Anyway, that distant cousin’s grandmother was a Westfall but the reunion included the Trautman and Ploetz families and we started calling it the Trautman/Ploetz/Westfall (TPW) reunion. Um, let’s see, even I have to go back to my family files and figure it out: Augusta Westfall married Carl Ploetz and their son Martin married Louise Trautman. Their daughter Caroline was the mother of Francis. At one of the TPW reunions, Francis shared with me a photograph of Gerald Westfall’s grandmother taken in the 1950s or 1960s. Francis told me it was taken at a family reunion that was held back then. I used the copy machine there at the farm to make a copy of that one and another one of Carl and Augusta Ploetz for my family files. The photographs were part of some old photo albums that Francis had. I believe they came from his mother Caroline, but she died in the year 2000 and I had only met her briefly.

Now it’s 2013 and I live in the house across from that farm where the family reunions used to be held. It’s been at least four years since the last one. Not long ago, I asked Francis’s widow if I could look at the box of old family photos again. My intent was to make a better copy of those original photos for my family files. She lent me the box that appears to be originally Caroline’s stuff. It includes, among other things, a bible of hers with some newspaper clippings inside, a lot of loose snapshot photos and three old photograph albums. Putting the other items aside, I was eager to look through the albums for those pictures.

But they are no longer there.

Requirement 1:
Switch "albums" to "scrapbooks" in the account of the family photos, starting with "Now it’s 2013" and going on through "for those pictures.", and write out that portion with the change.
Requirement 2:
Proceed with the account of the family photos, picking up after its last sentence.
The records were taken from a separate source.

Excerpted records:

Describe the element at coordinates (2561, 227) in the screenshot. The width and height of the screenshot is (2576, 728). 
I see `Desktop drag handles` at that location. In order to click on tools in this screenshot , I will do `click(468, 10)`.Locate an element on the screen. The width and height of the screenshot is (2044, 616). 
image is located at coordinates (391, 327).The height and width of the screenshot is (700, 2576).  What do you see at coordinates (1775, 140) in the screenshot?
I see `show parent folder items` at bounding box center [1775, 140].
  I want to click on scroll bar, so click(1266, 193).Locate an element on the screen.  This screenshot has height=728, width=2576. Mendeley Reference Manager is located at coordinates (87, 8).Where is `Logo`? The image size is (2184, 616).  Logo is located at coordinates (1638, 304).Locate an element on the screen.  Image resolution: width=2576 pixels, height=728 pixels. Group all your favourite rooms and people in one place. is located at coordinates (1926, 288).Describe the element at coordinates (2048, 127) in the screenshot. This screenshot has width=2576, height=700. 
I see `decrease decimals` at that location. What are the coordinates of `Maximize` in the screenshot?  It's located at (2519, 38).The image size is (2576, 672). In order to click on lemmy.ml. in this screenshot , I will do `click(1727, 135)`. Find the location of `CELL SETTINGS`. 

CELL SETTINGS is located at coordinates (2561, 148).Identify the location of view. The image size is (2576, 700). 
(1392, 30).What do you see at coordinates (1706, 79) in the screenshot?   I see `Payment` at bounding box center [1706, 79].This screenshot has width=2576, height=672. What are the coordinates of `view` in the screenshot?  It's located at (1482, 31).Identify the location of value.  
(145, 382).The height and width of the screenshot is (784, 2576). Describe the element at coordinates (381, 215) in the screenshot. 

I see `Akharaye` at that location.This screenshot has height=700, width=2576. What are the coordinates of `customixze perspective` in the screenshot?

Task result 1:
Now it’s 2013 and I live in the house across from that farm where the family reunions used to be held. It’s been at least four years since the last one. Not long ago, I asked Francis’s widow if I could look at the box of old family photos again. My intent was to make a better copy of those original photos for my family files. She lent me the box that appears to be originally Caroline’s stuff. It includes, among other things, a bible of hers with some newspaper clippings inside, a lot of loose snapshot photos and three old photograph scrapbooks. Putting the other items aside, I was eager to look through the scrapbooks for those pictures.

Task result 2:
The photo albums have been ravaged. It appears that someone went through and took a lot of the photos out. It makes me sad. There is now no order. No coherent story is really left to tell. Someone went through the trouble to put the albums together, but someone else took what they wanted and left the rest. Now I understand this is not exclusively my family history and for the person or persons who took the photos, they probably did it because of their connections to that part of the family history. But I feel bad because I’m interested in the family as a whole and preserving the legacy. And some of the names and stories will now no longer be told.



Some months after going through those old photographs with my grandfather, I found the tombstone of the gentleman my grandfather called a “bastard.” Beside his grave marker was one for his wife and then several for their children who had died young. I felt sad because it appeared that his line had died out. In later research though, I discovered there was a happier ending. The gentleman and his wife had several additional children (one even became a minister) who lived to adulthood and continued the family line.


I hope there’s a happy ending with the photograph albums. Maybe someone has taken the photos and used them to put together a more comprehensive family file. I hope so.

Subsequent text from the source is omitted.